The story of the gift started with an extraordinary incident after the surrender, when Japanese troops were re-armed by the British to help them liberate the Java internment camps.

In 1945 Gen Sir Philip Christison was Commander-in-Chief Allied Land Forces, South-East Asia, and he accepted the surrender of Japanese general, Moichiro Yamamoto. The ceremony took place in the Dutch KPM hall in Jakarta. However, it was not the first time the two men had met, as Gen Christison recalled at his home in the Scottish Border town of Melrose this weekend.

Gen Christison, 96, said: “In 1929 a Japanese Captain called Yamamoto spent a year attached to the British Army, and for part of that time he worked as a staff officer in my office at Borden in Hampshire where I was stationed with the Third Infantry Brigade.

“He was a nice little man and spoke very good English; and so of course, I recognised him when he came into the hall in Jakarta to surrender.

“I said: ‘You can send your interpreter away. I know you, you know me, we’re going to speak English.’ He said: ‘General, my shame is very great. I did so hope you would not recognise me’.”

At that point the sword was handed over. “Yamamoto said: ‘I would like you to have my family sword which was made in Bizen in the 16th century’.”

The samurai sword stood in the corner of the general’s living room in Melrose until a few weeks ago when he received a telephone call from a Japanese war veterans’ association.

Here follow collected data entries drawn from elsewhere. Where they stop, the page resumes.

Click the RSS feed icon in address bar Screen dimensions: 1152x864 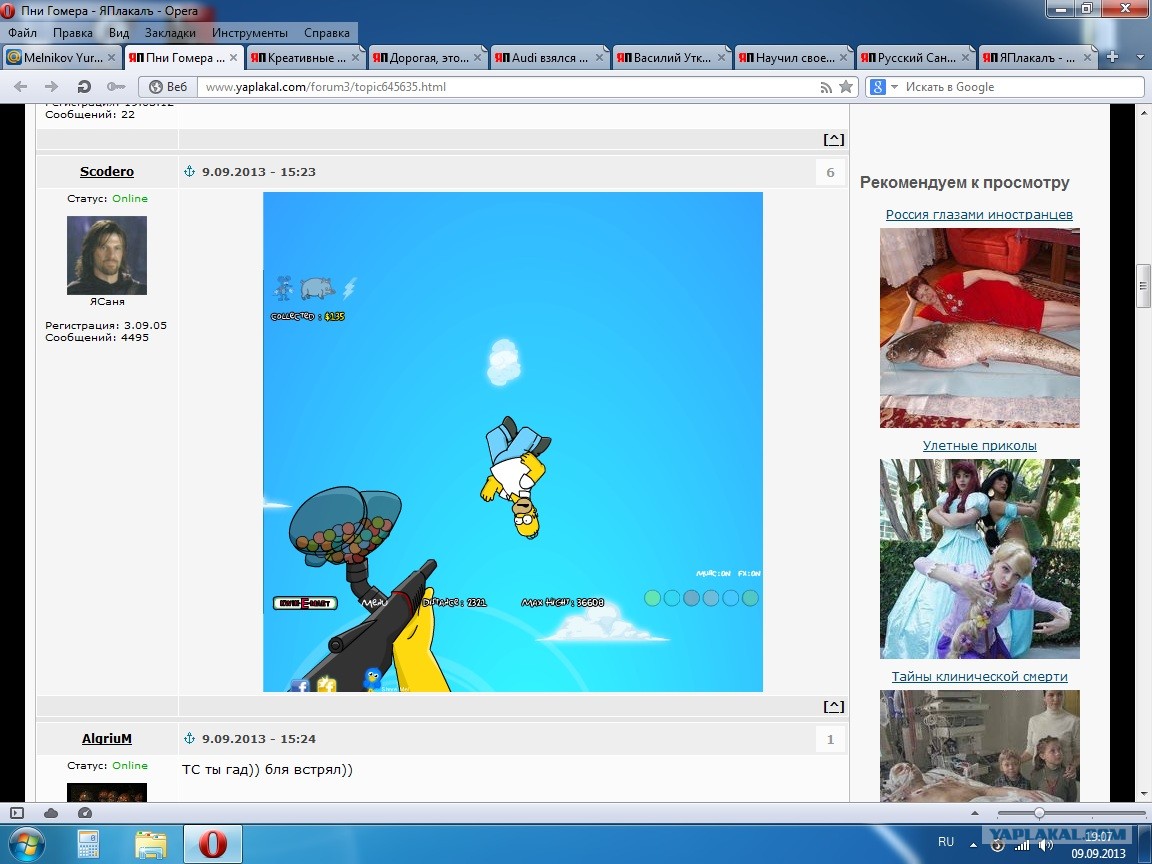826,87
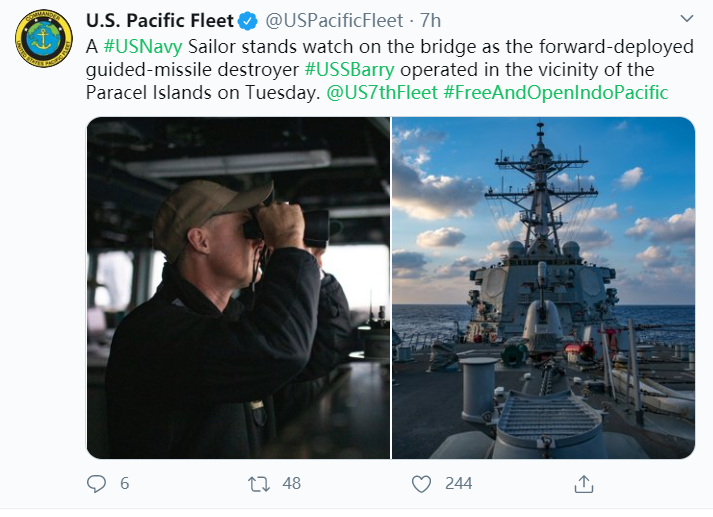Click the retweet count of 48

point(291,484)
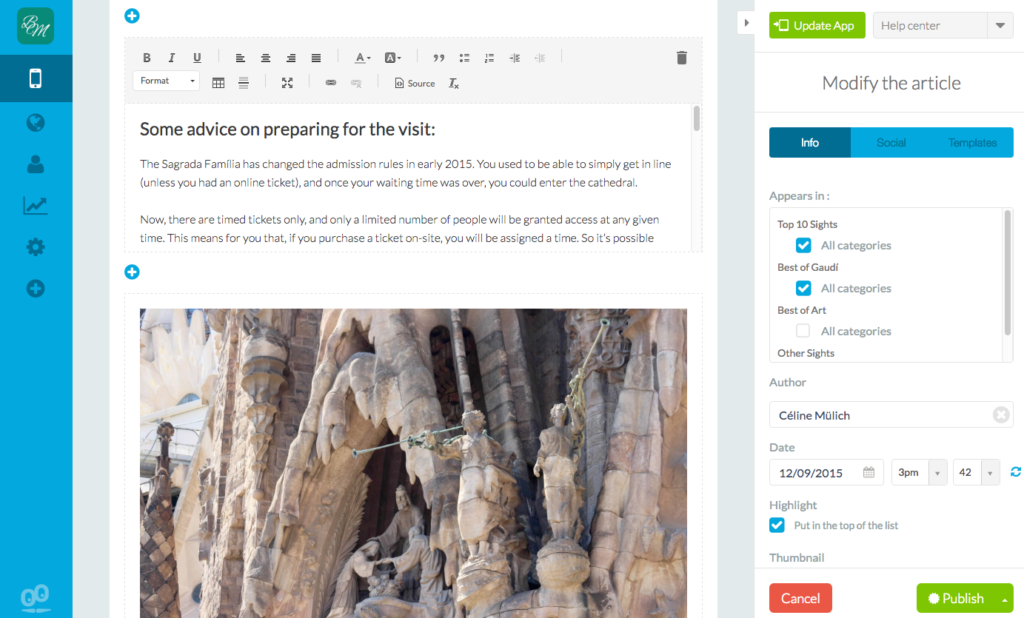Uncheck All categories under Top 10 Sights
The width and height of the screenshot is (1024, 618).
803,245
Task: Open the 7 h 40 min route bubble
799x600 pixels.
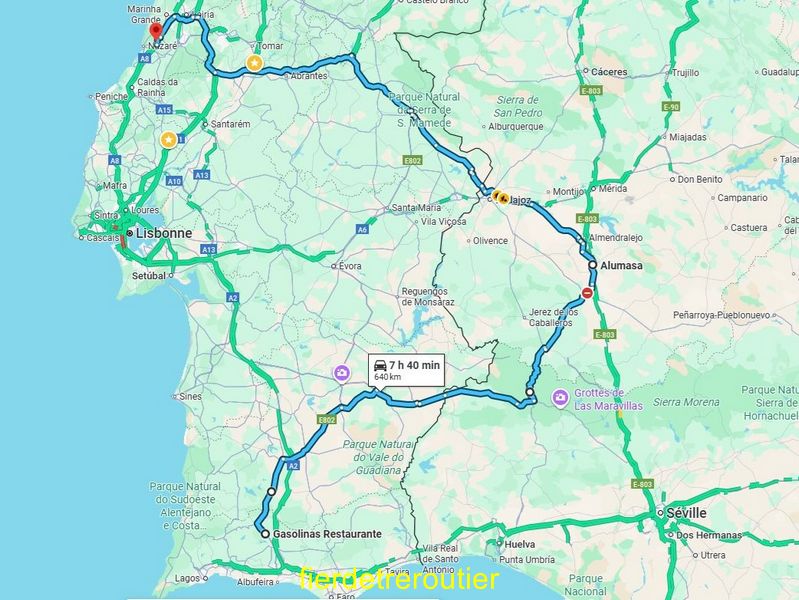Action: click(407, 370)
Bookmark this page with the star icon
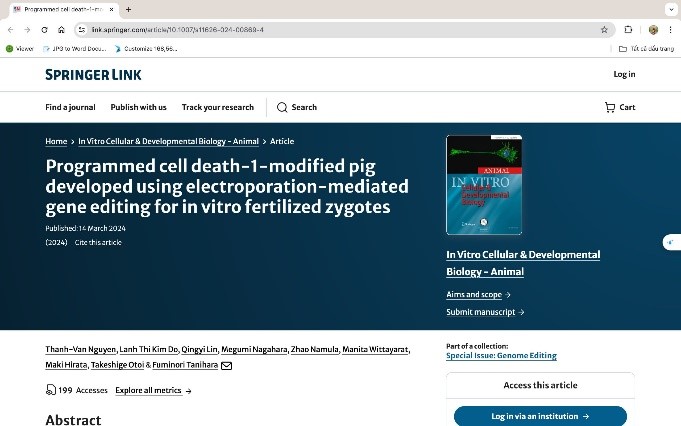 pos(604,30)
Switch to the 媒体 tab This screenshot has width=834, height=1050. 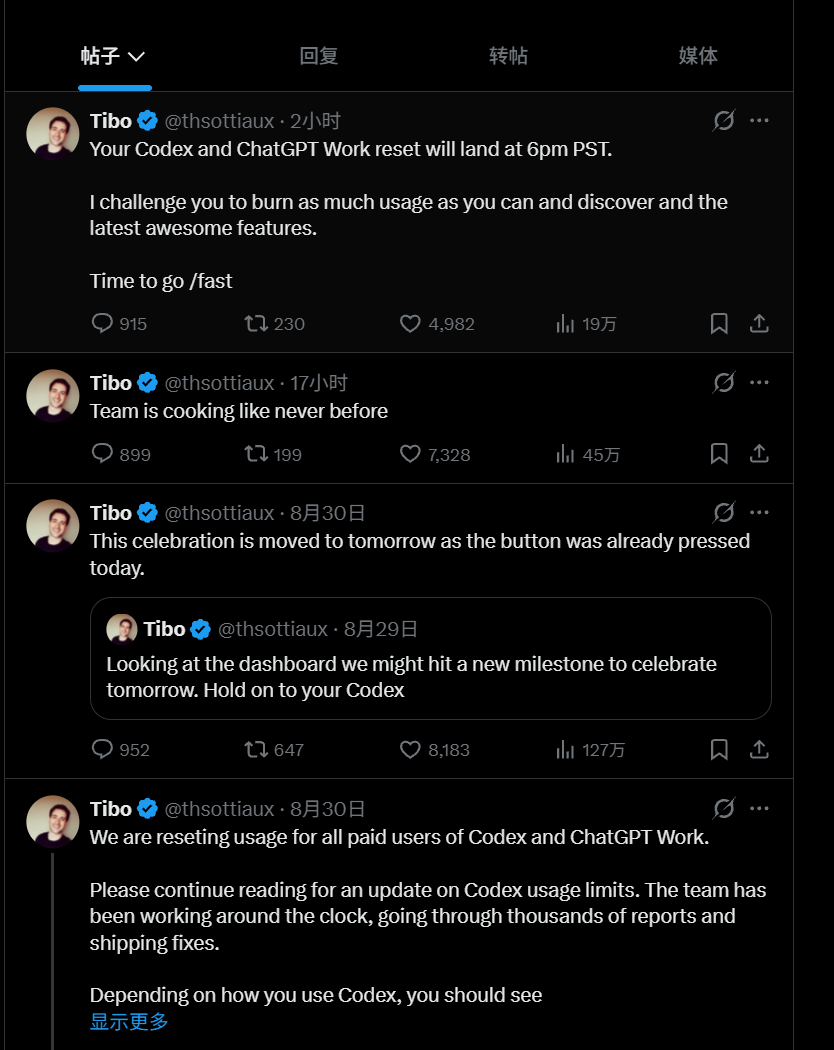(x=697, y=56)
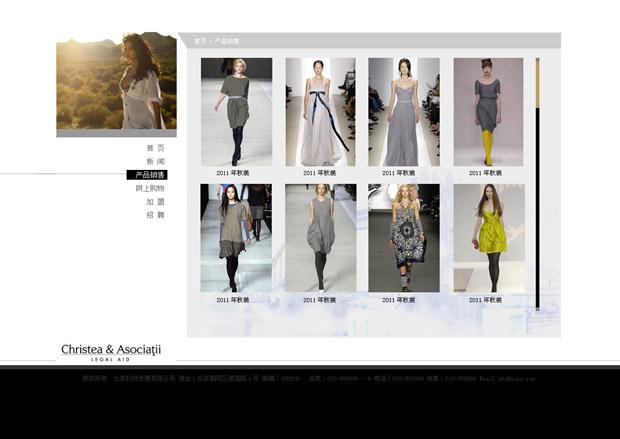Click 首页 in the breadcrumb bar
Screen dimensions: 620x439
coord(200,41)
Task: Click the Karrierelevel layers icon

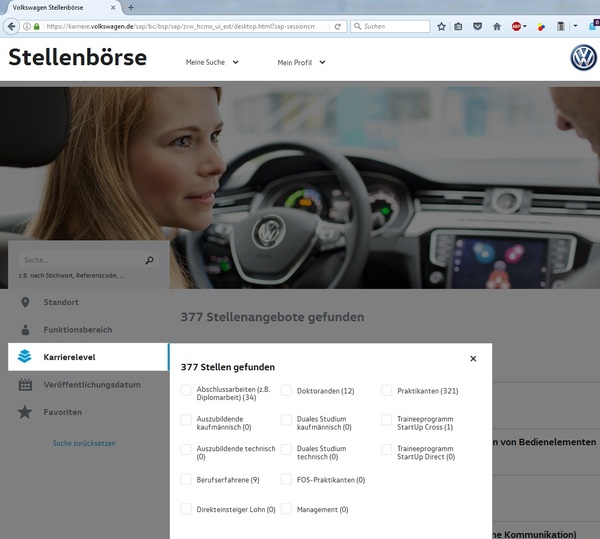Action: [x=25, y=357]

“He said the 16th Japanese Army association wished to mark the occasion when their troops were under British command.”

Gen Christison recalled that the defeated Japanese were re-armed to help the British to defend their base at Semarang. “From Semarang our lorry columns went out into the mountains to collect the Dutch women and children from the camps. But I didn’t have enough troops to hold my base and protect the convoys as they went up and down. As soon as the lorries moved out the first time, the Indonesians attacked Semarang. It was an impossible situation, hence the re-arming of the Japanese.

To mark the quirk of fate that led to the Japanese being under British command, the veteran’s association presented Gen Christison with a carriage clock at an informal ceremony at his home.

It was a gesture which led to the General making a generous offer of his own. “I felt that with this renewal of contact with the Japanese, we were now all friends together and I wondered what I could do to cement that. I felt I had to forgive and forget. It’s very difficult to forget, but not so difficult to forgive.”

He said that in the “last year or so” he had begun to feel forgiveness towards his old enemy. “It gradually dawned on me that things had changed for the better, but I had a lot to forgive them for: my only son was killed in Burma.

The return of the ancient sword was a spontaneous gesture. “I just felt during their visit, that the time had come to forgive the enemy,” he said.